В бане обнаженные, как и мы, мужчины выдали нам шайки, кусочки мыла, приняли вшивое грязное белье в «прожарку». Изнурение, отчаяние притупили в нас стыд, как и все другие живые чувства. Мы равнодушно по очереди подходили к бравому парикмахеру, который выбривал наши тела.
И еще три недели везли нас от Омска до лесоповального лагеря в тайге. Ранним утром, когда мы лежали, совершенно отупевшие, ко всему безразличные, поезд остановился. Раздвинулись двери теплушки, раздался долгожданный приказ:
— Выходи с вещами.
Режущий свет солнечных лучей, блеск снега ослепил нас. Вокруг был девственный сосновый бор во всем первозданном величье и красоте.

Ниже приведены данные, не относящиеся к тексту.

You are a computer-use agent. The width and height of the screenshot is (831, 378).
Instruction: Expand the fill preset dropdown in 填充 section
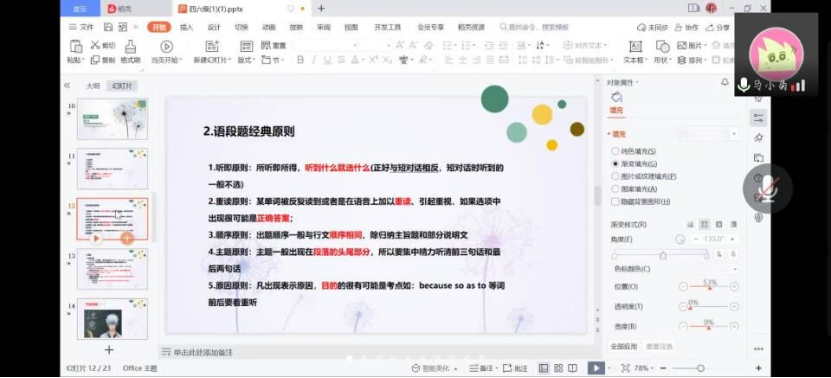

Внизу, под откосом, несколько военных в белых кожухах разбирали кипы наших личных дел, заполняли формуляры. Они готовились принимать по документам прибывший живой груз.
— Сколько всего штук? — спросил начальник конвоя, указывая на нашу теплушку.
— Тридцать одна, — отрапортовал солдат.
Так хорошо было вокруг, так опьянял пропитанный озоном лесной воздух, так пел крутой снег под ногами, что я вдруг позабыла о всех горестях и почувствовала себя почти счастливой. Не слушая окриков и угроз стражи, поддавшись блаженному ощущению иллюзорной свободы, выбежала из рядов заключенных, бросила под откос вещевой мешок и покатилась следом за ним вниз. Заснеженная, веселая поднялась я на ноги.
— Фамилия, имя, отчество, статья, срок?
Я отвечала механически, думая о другом, как делала это почти ежедневно за истекшие два года.
Вскоре стражники и собаководы с доберман-пинчерами и овчарками повели нас строем на ближайший бугор. Мы очутились на пересылке, обнесенной частой колючей проволокой под электрическим током. В длинных бараках разместилось около семисот заключенных, осужденных по разным пунктам одной и той же 58-й статьи.